### Records for this task:
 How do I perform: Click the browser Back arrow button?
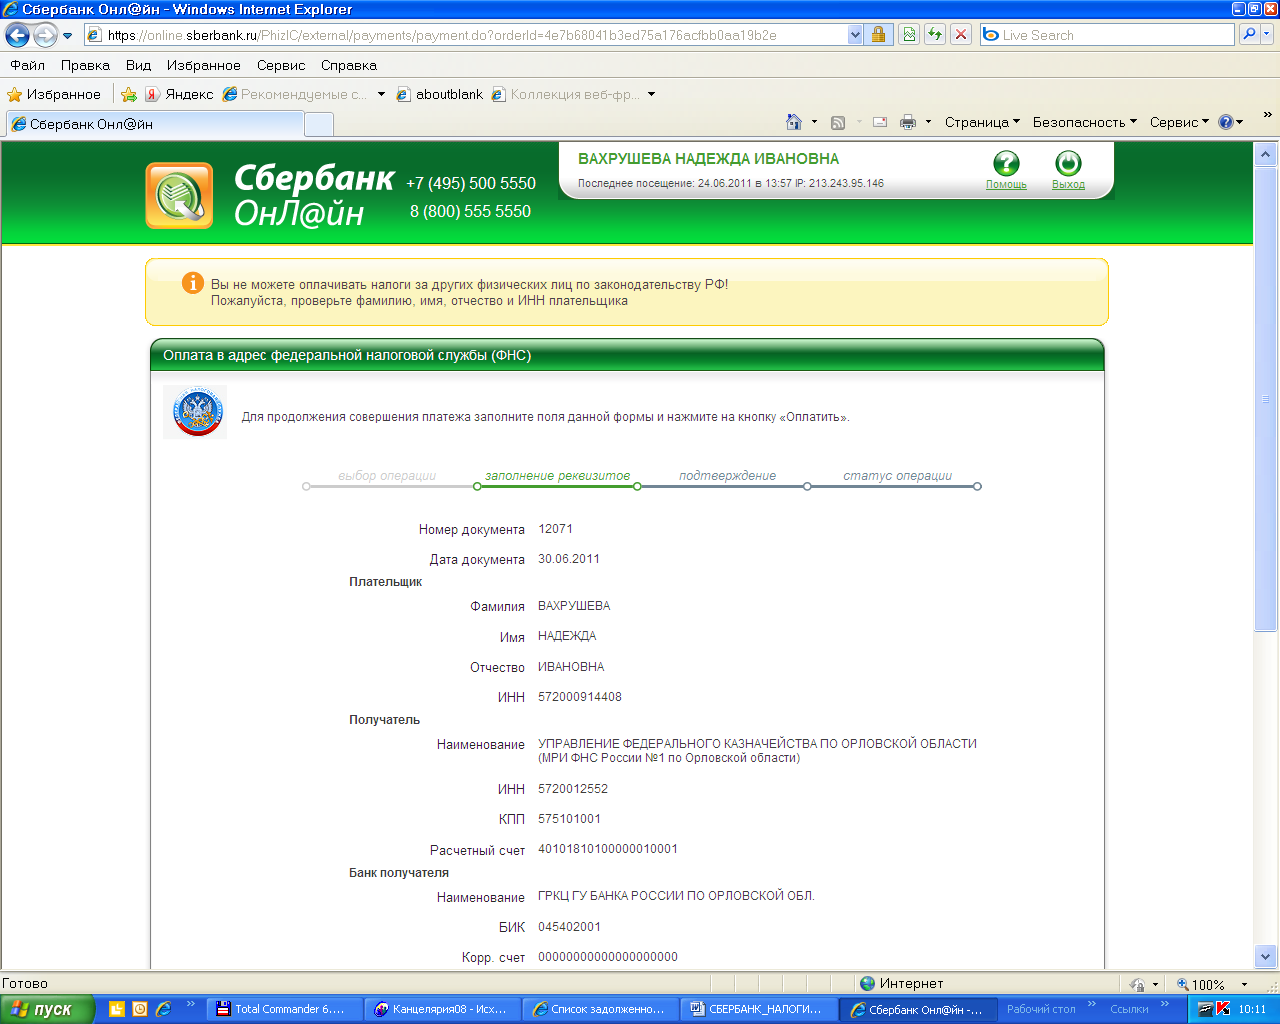tap(17, 35)
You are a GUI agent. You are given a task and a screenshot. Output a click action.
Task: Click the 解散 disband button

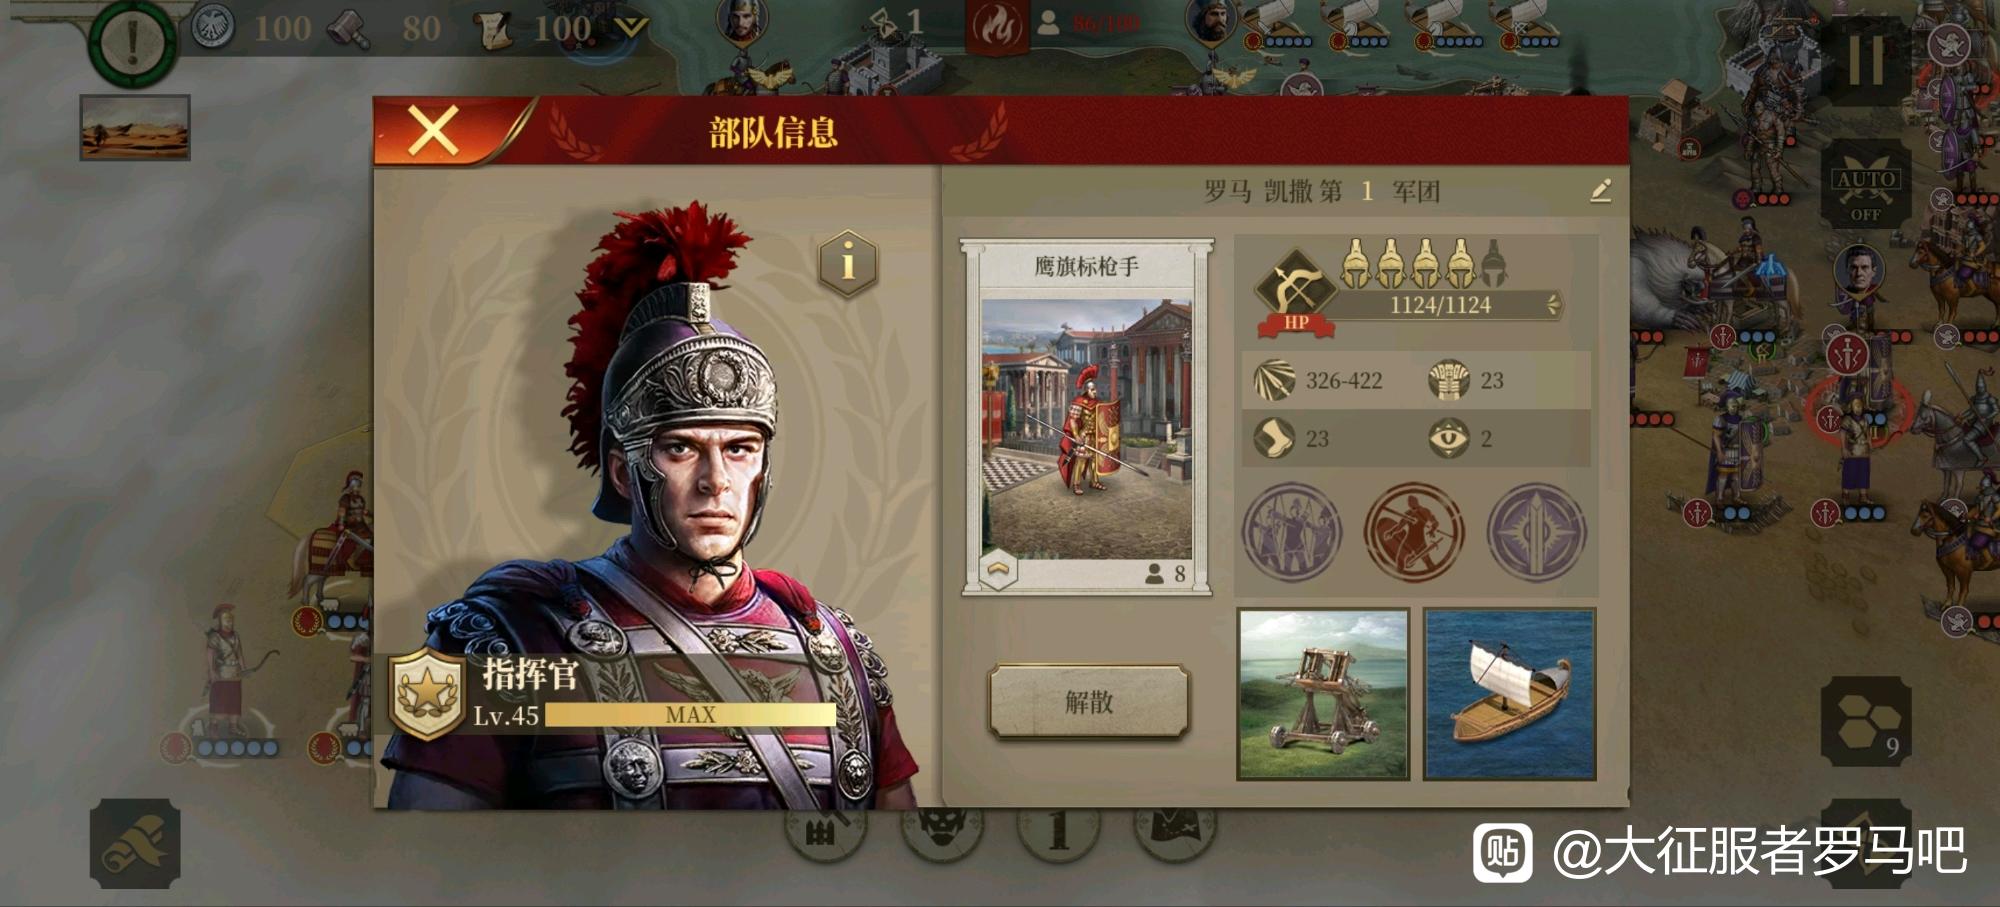1088,702
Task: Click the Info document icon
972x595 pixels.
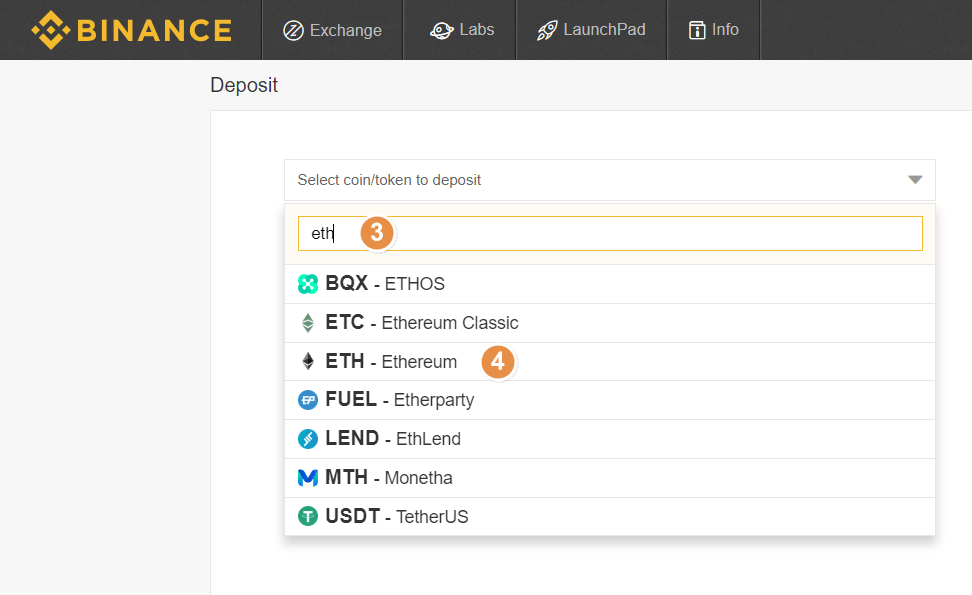Action: pos(697,30)
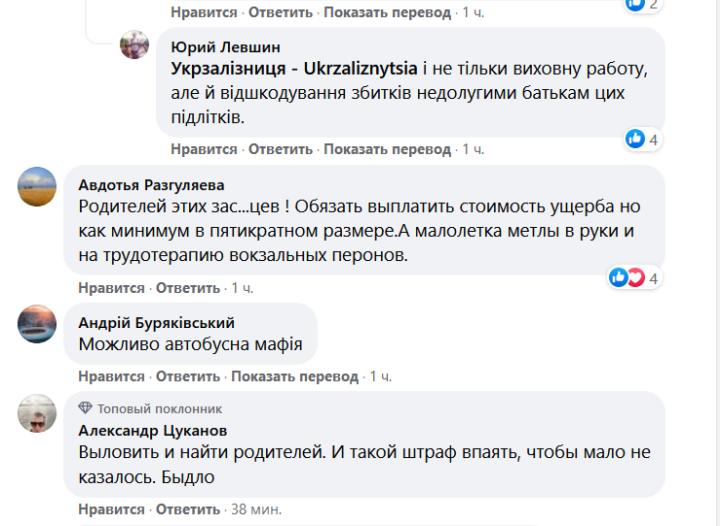This screenshot has width=720, height=526.
Task: Open Авдотья Разгуляева's avatar picture
Action: click(x=37, y=186)
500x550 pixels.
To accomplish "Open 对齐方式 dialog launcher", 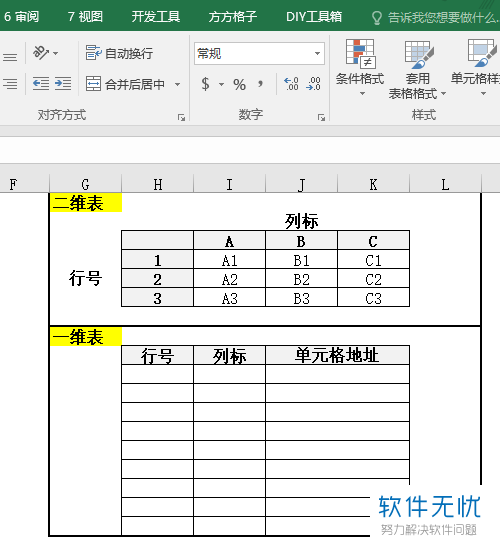I will tap(181, 118).
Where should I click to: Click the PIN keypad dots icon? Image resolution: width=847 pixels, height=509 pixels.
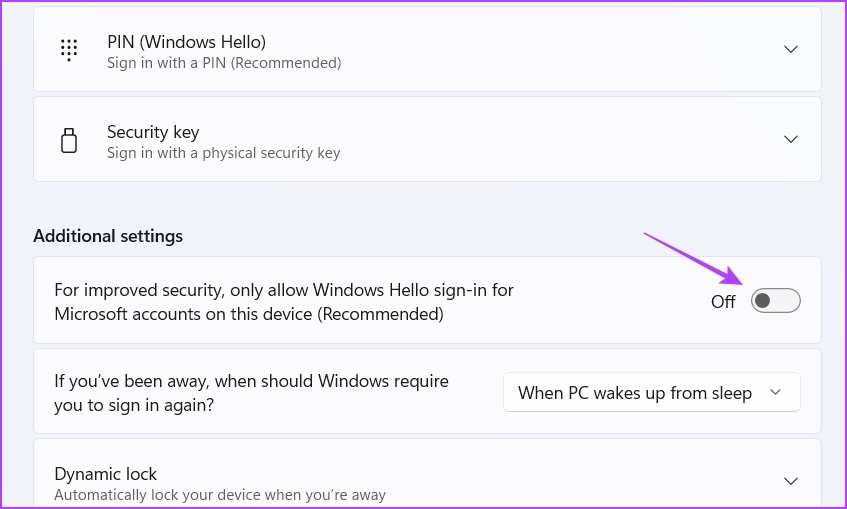(x=69, y=50)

### To do:
Every line between the one containing "Where should I" and the last line of the data above, both included, should be copied exactly, but not the pictures.

### Answer for the task:
Where should I click to: Click the PIN keypad dots icon? Image resolution: width=847 pixels, height=509 pixels.
(x=69, y=50)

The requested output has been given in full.